Law in Contemporary Society
The one who faces trauma.
The one who stores it. 
The one who is resilient.
The one who obscures it.
The one who leans into trauma.
The one who resists it. 
The one who feels the feelings.
The one who numbs it.
The one who stays hopeful.
The one who accepts it.
The one who trusts her self.
The one who doubts her wit.
The one who prays for ignorance.
The one who condemns theirs.
The one who knows it would do no good
Except maybe quell nightmares.
The one who performs for the validation.
The one ashamed of it.
The one who personalizes another’s experience.
The one too privileged to feel it.
The one who feels the things she feels.
The one who sits in it.
The one crushed by all the weight. 
The one who learns to uplift.
The one who feels the anger.
The one who wants to hurt them back.
The one who leads with love.
The one whose grandma made her black.
The one who casts the blame
On the one silent and still.
The one who found her own voice
Only once she had the will.
The one who hates the one who loves our culture and not us.
The one witnessing terrorism abroad and keeps it on the hush.
The one who has the faith
Of a mustard seed.
The one with the hopelessness
Of a poplar tree.
The one begging for validation.
The one who hides in shame.
The one who manipulates the support she needs
By giving it “freely”.
The one who sees humanity.
The one who pleads for others to.
The one who sees her people sweet.
The one who sees them change.
The one who condemns their biases.
The one who has her own.
The one who rejects white supremacy.
The one who makes it home.
The one who knows we’re all more than the color of our skin.
The one who can’t see any else, beyond the skin we’re in.
The one who has a black father and a black brother.
The one who leaves the street with black men in favor of another.
The one who feels weak to change the fate of the world.
The one who knew the power she had since just a little girl.
The one who hates our predicament.
The one who is grateful for the strength it made.
The one who wishes it was never this way. 
The one whose humility it gave.
The one who silences herself in class
Because their arguments are better.
The one who earned the right, just like everyone else
To wear the C on her sweater.
The one whose mom is loud and curt.
The one whose dad will cry.
The one whose brother is angry,
The one whose brother she wished would die.
The one who thought her skin made her opinion too small to matter.
The one who will get paid to voice her opinions on matters.
The one too scared to protest in the streets.
The one whose protest is her occupation of an Ivy League seat.
The one who may not know right now what difference she can make.
The one resolute that space for her she will take.
The one who can’t show up some days
The one whose blade she sharpens.
The one staying true to her kind heart.
The one who lets it harden. 
The one whose trauma triggers her.
The one who escapes it all.
The one who looks hatred in the eye and
Says, “To you, I will not fall.”
The Multiplicity of Personality

“The world existed, and my pain, my desire, my love and my uncertainty existed, and then, there was something else.” –Eben Moglen.

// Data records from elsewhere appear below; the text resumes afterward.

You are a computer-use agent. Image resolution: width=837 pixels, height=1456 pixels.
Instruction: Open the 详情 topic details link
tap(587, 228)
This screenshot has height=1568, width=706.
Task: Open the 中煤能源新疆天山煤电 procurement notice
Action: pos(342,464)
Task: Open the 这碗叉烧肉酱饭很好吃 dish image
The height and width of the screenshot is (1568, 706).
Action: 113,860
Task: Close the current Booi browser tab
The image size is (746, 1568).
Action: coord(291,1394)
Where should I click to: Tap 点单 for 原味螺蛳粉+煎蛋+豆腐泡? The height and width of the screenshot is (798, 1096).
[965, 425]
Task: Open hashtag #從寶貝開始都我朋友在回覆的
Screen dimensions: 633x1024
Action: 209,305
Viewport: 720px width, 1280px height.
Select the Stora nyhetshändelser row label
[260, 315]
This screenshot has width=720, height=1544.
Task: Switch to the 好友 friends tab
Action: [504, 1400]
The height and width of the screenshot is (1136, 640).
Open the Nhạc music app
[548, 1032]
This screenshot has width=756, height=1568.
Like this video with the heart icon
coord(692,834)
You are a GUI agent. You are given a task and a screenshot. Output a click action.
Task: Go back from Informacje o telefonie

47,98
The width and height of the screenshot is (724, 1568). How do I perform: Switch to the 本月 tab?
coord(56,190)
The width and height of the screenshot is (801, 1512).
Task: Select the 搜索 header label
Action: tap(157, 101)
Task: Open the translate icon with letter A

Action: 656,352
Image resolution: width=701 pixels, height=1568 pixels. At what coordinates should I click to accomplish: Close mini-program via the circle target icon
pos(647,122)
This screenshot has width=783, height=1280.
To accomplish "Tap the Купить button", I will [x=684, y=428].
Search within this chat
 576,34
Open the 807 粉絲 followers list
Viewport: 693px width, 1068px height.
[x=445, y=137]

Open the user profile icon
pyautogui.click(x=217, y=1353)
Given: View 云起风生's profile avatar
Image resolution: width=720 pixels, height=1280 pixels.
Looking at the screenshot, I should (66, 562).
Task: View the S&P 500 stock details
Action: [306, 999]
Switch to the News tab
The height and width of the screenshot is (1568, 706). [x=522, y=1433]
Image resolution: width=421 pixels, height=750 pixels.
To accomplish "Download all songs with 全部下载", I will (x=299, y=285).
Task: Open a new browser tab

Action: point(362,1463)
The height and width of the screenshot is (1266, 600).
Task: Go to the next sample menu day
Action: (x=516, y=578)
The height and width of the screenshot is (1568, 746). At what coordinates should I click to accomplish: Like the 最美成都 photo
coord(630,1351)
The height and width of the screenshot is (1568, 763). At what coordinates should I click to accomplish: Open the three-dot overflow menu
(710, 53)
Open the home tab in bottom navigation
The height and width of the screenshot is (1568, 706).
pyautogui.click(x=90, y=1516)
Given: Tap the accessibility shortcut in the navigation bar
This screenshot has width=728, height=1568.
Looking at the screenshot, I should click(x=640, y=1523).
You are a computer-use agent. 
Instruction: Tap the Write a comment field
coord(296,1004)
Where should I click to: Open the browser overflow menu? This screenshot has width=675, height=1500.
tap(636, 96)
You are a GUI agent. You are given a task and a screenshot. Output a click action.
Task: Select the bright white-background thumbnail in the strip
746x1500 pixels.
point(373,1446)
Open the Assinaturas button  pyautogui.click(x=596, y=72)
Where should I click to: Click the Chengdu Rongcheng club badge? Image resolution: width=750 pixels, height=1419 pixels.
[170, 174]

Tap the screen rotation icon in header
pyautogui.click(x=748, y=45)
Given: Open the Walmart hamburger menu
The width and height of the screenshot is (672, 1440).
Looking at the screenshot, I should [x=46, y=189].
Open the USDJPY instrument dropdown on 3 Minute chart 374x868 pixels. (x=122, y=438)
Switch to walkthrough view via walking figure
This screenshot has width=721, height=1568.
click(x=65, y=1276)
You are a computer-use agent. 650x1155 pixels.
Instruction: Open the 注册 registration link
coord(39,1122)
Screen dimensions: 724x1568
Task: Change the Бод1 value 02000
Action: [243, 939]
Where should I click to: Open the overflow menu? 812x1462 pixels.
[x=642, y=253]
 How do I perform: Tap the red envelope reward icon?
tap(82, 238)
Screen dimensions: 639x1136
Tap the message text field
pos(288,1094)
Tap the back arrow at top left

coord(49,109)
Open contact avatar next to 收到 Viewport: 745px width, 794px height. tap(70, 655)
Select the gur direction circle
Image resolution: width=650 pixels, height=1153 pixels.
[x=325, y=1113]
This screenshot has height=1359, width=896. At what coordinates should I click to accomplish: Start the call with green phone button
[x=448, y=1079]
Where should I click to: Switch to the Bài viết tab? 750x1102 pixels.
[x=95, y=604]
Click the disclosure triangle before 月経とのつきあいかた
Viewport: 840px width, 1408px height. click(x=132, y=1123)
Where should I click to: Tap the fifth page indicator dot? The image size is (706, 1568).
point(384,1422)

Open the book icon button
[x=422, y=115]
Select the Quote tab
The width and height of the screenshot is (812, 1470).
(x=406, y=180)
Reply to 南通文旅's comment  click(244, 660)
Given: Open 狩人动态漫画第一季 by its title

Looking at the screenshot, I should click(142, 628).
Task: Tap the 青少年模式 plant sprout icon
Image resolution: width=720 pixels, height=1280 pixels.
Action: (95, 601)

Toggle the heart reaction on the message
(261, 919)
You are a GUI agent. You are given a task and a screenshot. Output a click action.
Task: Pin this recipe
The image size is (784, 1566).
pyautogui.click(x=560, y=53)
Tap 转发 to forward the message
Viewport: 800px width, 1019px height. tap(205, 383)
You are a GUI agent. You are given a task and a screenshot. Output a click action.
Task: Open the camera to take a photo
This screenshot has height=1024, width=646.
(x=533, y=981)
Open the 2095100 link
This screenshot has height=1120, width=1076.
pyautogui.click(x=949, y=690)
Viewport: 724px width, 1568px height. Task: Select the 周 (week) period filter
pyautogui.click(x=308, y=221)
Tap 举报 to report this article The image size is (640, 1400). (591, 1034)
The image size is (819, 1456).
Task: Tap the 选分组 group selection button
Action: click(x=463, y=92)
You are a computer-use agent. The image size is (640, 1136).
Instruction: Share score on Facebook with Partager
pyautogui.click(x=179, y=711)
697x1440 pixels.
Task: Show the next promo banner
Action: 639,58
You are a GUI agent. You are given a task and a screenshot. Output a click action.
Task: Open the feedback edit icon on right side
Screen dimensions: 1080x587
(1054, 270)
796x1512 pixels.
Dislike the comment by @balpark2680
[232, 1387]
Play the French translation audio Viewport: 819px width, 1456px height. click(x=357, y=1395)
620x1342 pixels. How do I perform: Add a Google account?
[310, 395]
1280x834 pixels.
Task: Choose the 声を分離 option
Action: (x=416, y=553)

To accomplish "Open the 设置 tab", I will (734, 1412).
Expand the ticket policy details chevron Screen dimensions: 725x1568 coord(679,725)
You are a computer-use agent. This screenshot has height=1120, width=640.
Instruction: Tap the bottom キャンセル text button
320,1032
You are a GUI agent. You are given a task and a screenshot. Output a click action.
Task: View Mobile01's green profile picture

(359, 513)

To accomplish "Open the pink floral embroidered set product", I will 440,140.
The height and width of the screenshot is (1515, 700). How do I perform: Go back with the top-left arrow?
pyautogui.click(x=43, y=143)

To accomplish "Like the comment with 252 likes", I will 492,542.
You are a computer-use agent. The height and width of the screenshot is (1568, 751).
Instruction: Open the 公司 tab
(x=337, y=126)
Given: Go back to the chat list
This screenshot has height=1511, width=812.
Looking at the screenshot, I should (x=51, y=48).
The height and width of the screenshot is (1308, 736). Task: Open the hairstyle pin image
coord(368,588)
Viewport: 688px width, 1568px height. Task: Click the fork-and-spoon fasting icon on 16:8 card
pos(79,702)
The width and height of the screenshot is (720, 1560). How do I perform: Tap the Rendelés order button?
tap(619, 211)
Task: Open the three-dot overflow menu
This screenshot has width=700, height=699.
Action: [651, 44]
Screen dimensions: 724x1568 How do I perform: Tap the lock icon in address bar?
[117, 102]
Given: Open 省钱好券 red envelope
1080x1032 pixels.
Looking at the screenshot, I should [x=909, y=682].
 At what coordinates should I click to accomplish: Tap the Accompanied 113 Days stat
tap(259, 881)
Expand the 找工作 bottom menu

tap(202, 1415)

The world existed, indeed, and other humans existed in it. And these humans created systems that benefitted their wants and needs, sometimes at the expenses of others’. And some millions of years later, I came into existence, and the totality of who I am was tested. My love existed, people’s trauma existed, and it was projected onto me and it became mine. And now my pain exists, my love and my light exist, and though my trauma exists, my resilience exists. My optimism still exists and my determination, above all, exists.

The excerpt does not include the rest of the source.